You have now used up 11 gig of memory (possibly more, depending on your memory manager) and if you have not crashed your process is probably running pretty slowly.

To fix, you need to call free() for everything that is obtained with malloc() after you finish using it:

s = strdup("hello");
free(s);  /* now not leaking memory! */
s = strdup("world");
...

Hope this example helps!

You have to do "memory management" when you want to use memory on the heap rather than the stack. If you don't know how large to make an array until runtime, then you have to use the heap. For example, you might want to store something in a string, but don't know how large its contents will be until the program is run. In that case you'd write something like this:

 char *string = malloc(stringlength); // stringlength is the number of bytes to allocate

 // Do something with the string...

 free(string); // Free the allocated memory

There are some great answers here about how to allocate and free memory, and in my opinion the more challenging side of using C is ensuring that the only memory you use is memory you've allocated - if this isn't done correctly what you end up with is the cousin of this site - a buffer overflow - and you may be overwriting memory that's being used by another application, with very unpredictable results.

An example:

int main() {
    char* myString = (char*)malloc(5*sizeof(char));
    myString = "abcd";
}

At this point you've allocated 5 bytes for myString and filled it with "abcd\0" (strings end in a null - \0). If your string allocation was

myString = "abcde";

You would be assigning "abcde" in the 5 bytes you've had allocated to your program, and the trailing null character would be put at the end of this - a part of memory that hasn't been allocated for your use and could be free, but could equally be being used by another application - This is the critical part of memory management, where a mistake will have unpredictable (and sometimes unrepeatable) consequences.

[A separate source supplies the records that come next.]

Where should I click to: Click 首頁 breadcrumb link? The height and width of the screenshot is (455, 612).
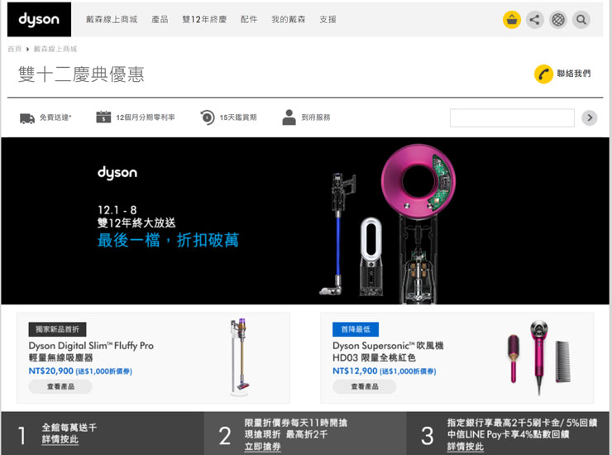pos(14,50)
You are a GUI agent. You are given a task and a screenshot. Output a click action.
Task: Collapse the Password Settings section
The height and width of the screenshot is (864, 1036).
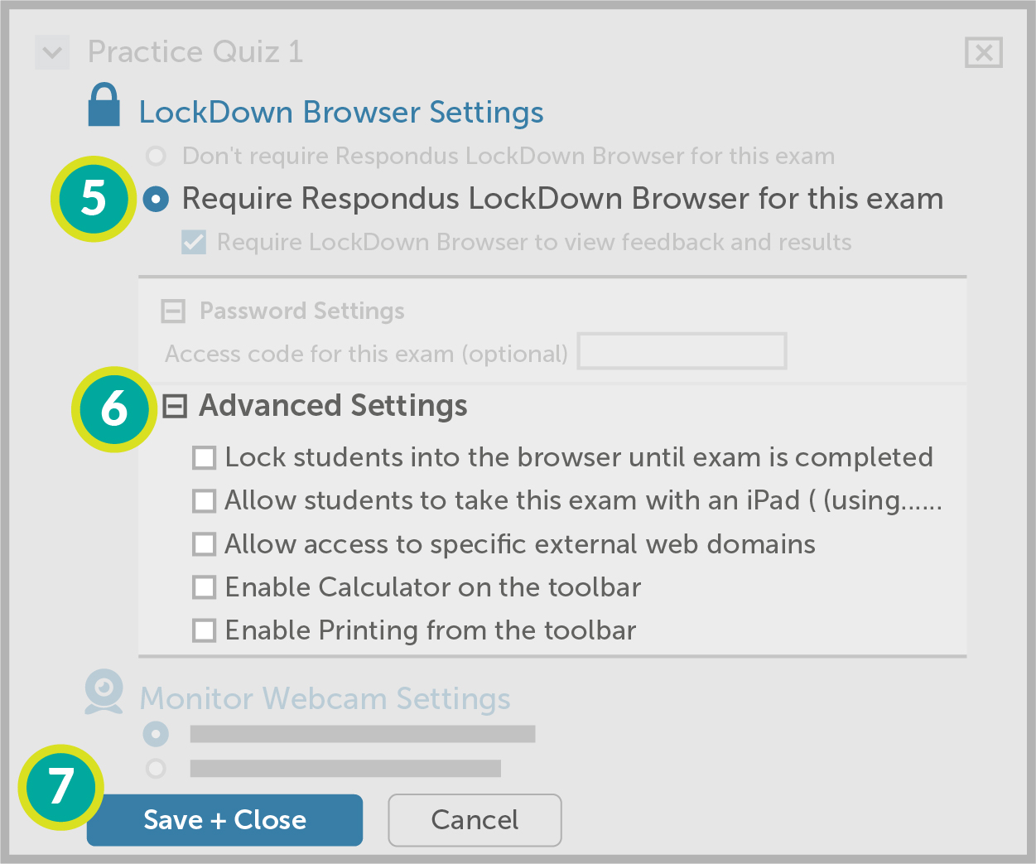(x=173, y=311)
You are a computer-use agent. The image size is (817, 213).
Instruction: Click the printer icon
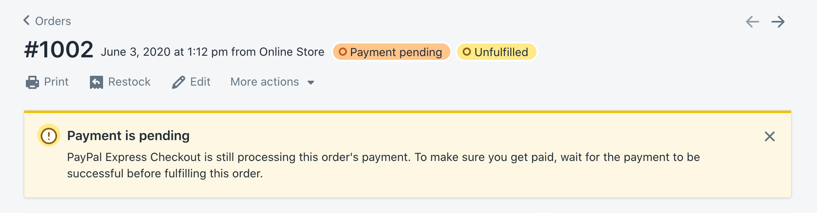(x=32, y=82)
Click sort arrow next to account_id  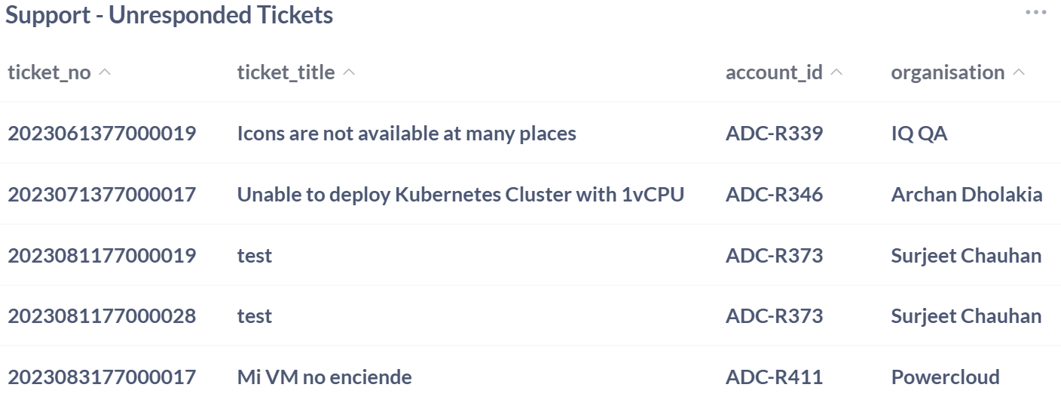pyautogui.click(x=836, y=72)
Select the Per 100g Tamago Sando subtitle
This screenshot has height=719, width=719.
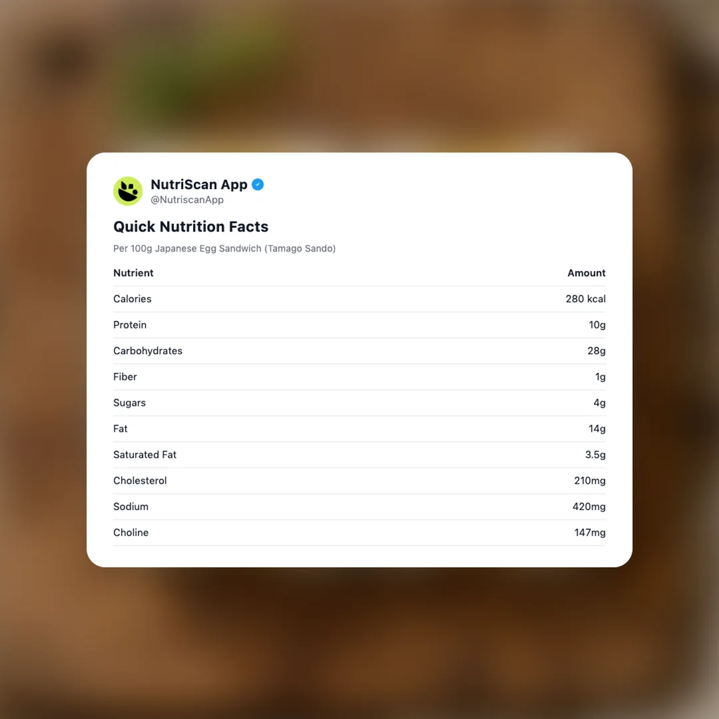(224, 248)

I think the most concise way to answer the question in to consider the role of the pointer in C. The pointer is a lightweight yet powerful mechanism that gives you immense freedom at the cost of immense capacity to shoot yourself in the foot.

In C the responsibility of ensuring your pointers point to memory you own is yours and yours alone. This requires an organized and disciplined approach, unless you forsake pointers, which makes it hard to write effective C.

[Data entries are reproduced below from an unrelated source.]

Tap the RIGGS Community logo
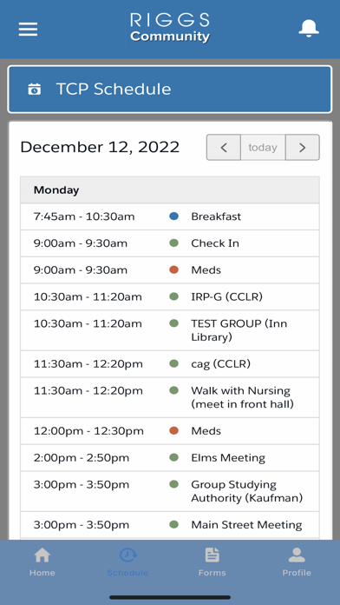The width and height of the screenshot is (340, 605). 170,28
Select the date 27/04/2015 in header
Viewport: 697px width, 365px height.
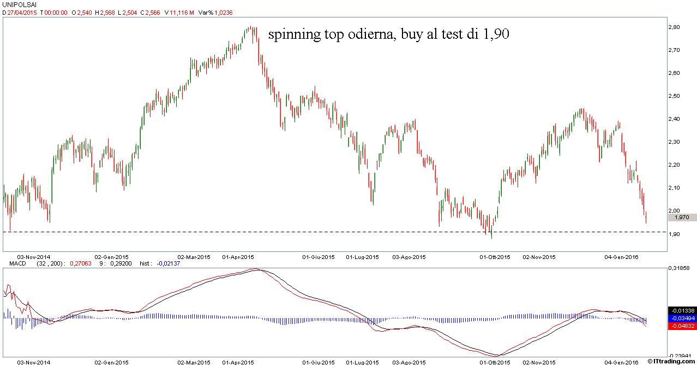(x=21, y=12)
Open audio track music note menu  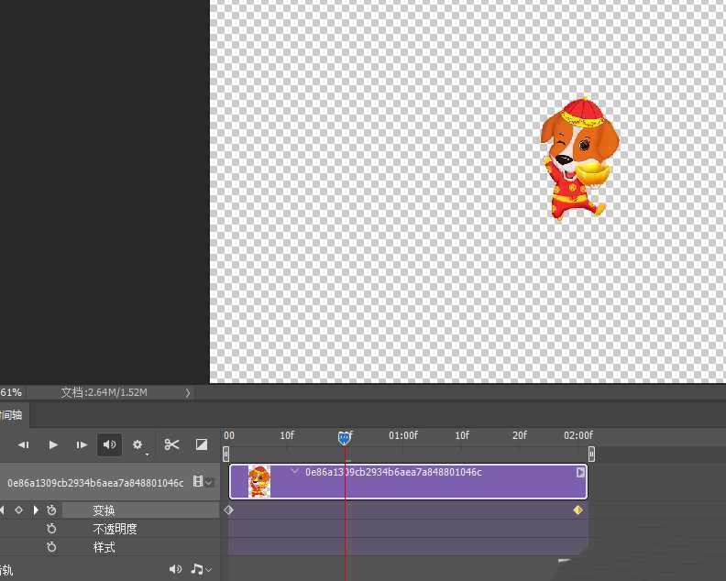(x=199, y=570)
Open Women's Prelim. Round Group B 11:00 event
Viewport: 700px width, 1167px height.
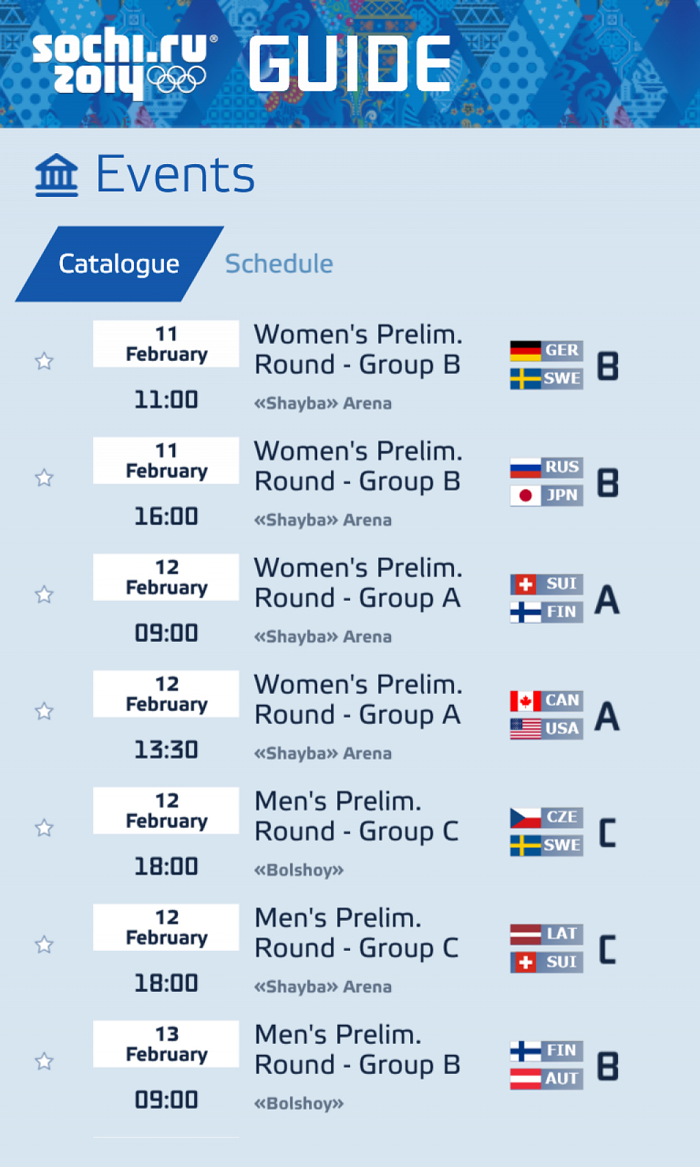358,349
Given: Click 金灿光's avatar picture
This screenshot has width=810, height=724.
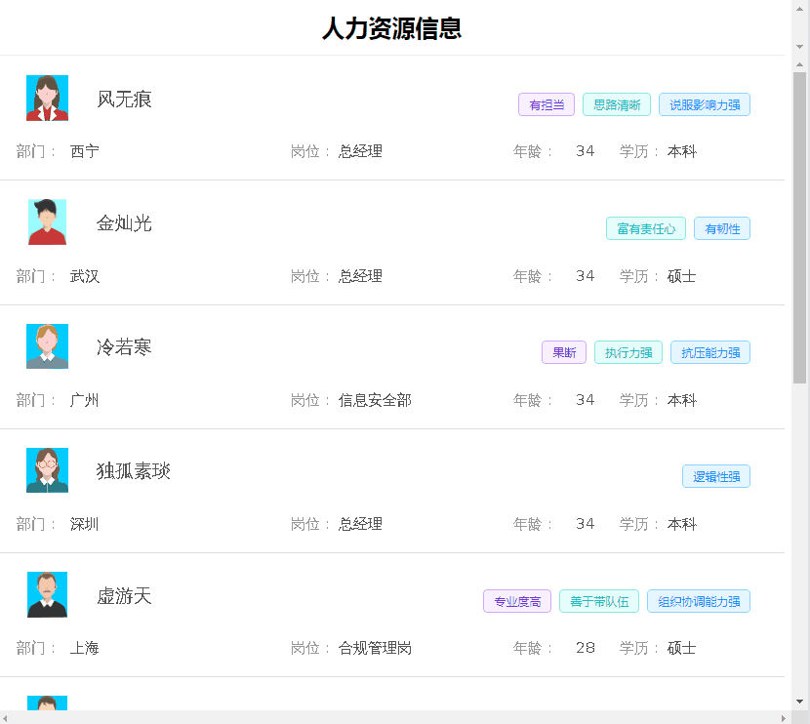Looking at the screenshot, I should [x=47, y=222].
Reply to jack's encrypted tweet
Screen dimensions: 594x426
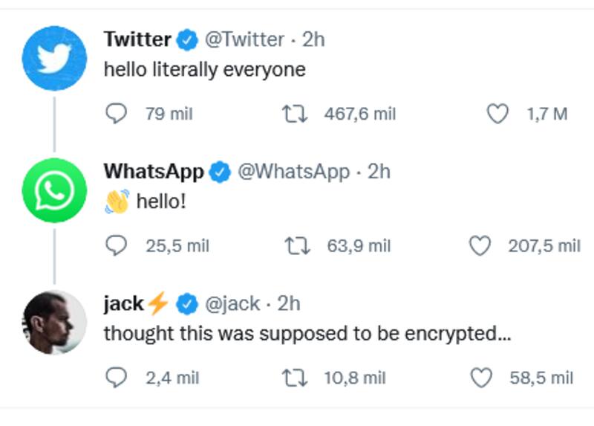tap(116, 378)
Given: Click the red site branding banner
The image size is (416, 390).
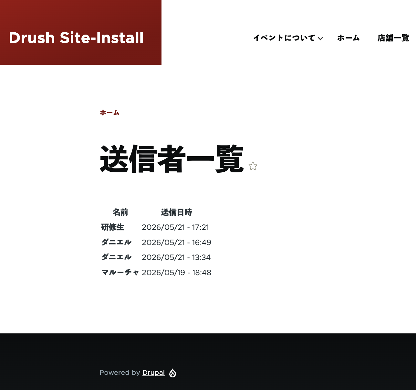Looking at the screenshot, I should coord(81,32).

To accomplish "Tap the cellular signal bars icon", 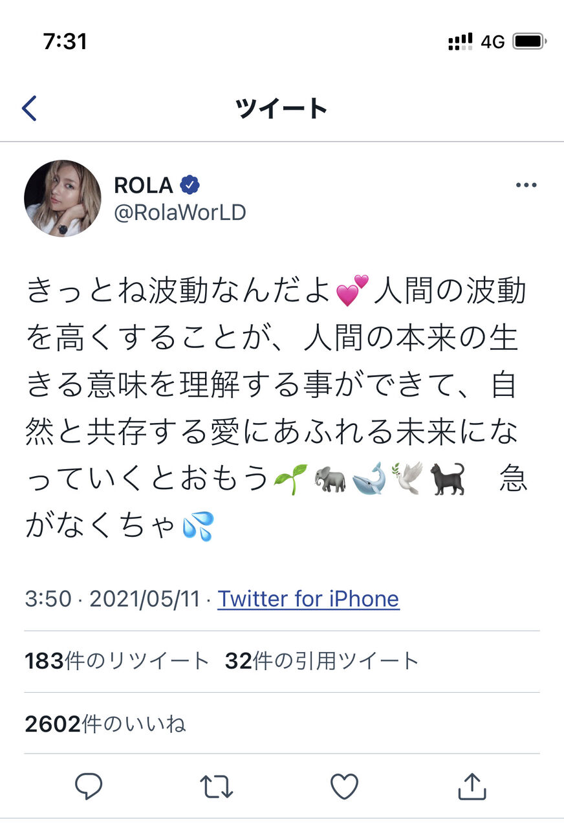I will (x=460, y=42).
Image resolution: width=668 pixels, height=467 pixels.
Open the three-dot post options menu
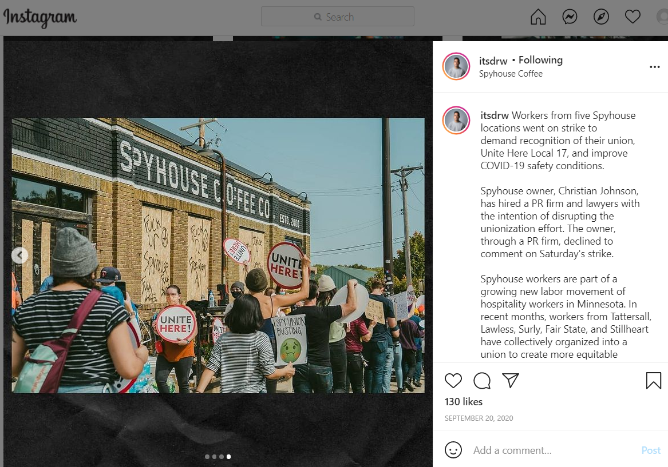tap(655, 67)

The posted answers to date concentrate on automatic (stack) and heap variable allocations. Using stack allocation does make for automatically managed and convenient memory, but in some circumstances (large buffers, recursive algorithms) it can lead to the horrendous problem of stack overflow. Knowing exactly how much memory you can allocate on the stack is very dependent on the system. In some embedded scenarios a few dozen bytes might be your limit, in some desktop scenarios you can safely use megabytes.

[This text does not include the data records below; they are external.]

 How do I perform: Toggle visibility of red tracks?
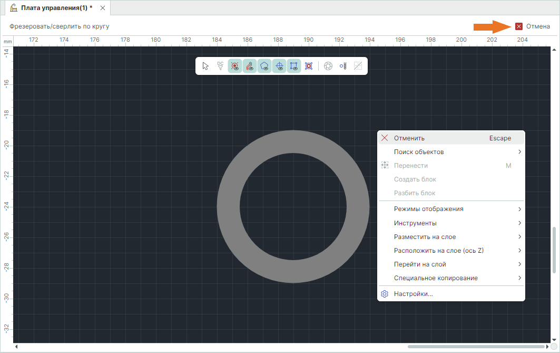pyautogui.click(x=250, y=66)
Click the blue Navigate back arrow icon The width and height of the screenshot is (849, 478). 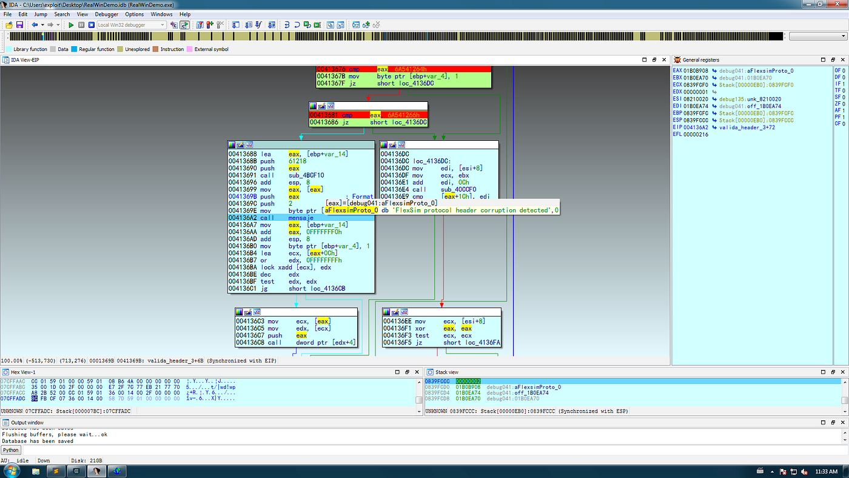35,25
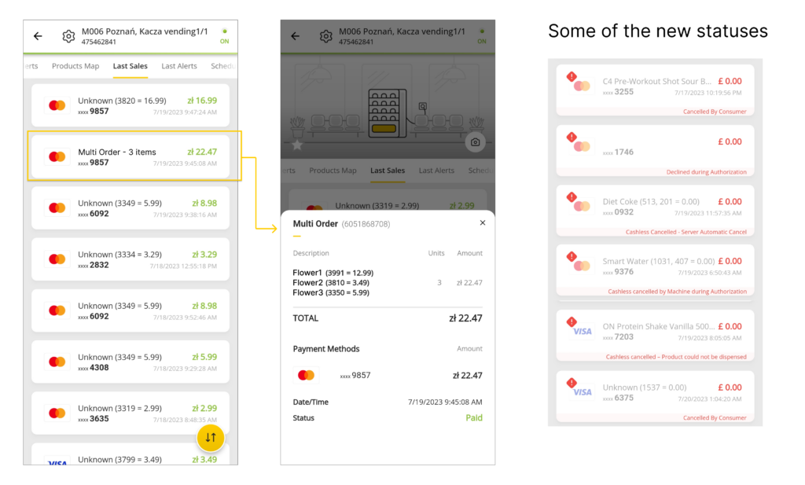Tap the yellow sort order floating button

[x=211, y=438]
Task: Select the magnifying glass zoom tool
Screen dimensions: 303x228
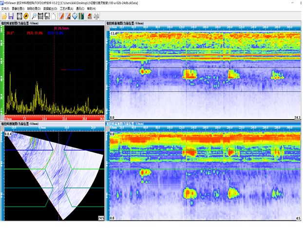Action: click(34, 17)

Heap allocation is less inherent to the language. It is basically a set of library calls that grants you ownership of a block of memory of given size until you are ready to return ('free') it. It sounds simple, but is associated with untold programmer grief. The problems are simple (freeing the same memory twice, or not at all [memory leaks], not allocating enough memory [buffer overflow], etc) but difficult to avoid and debug. A hightly disciplined approach is absolutely mandatory in practive but of course the language doesn't actually mandate it.

I'd like to mention another type of memory allocation that's been ignored by other posts. It's possible to statically allocate variables by declaring them outside any function. I think in general this type of allocation gets a bad rap because it's used by global variables. However there's nothing that says the only way to use memory allocated this way is as an undisciplined global variable in a mess of spaghetti code. The static allocation method can be used simply to avoid some of the pitfalls of the heap and automatic allocation methods. Some C programmers are surprised to learn that large and sophisticated C embedded and games programs have been constructed with no use of heap allocation at all.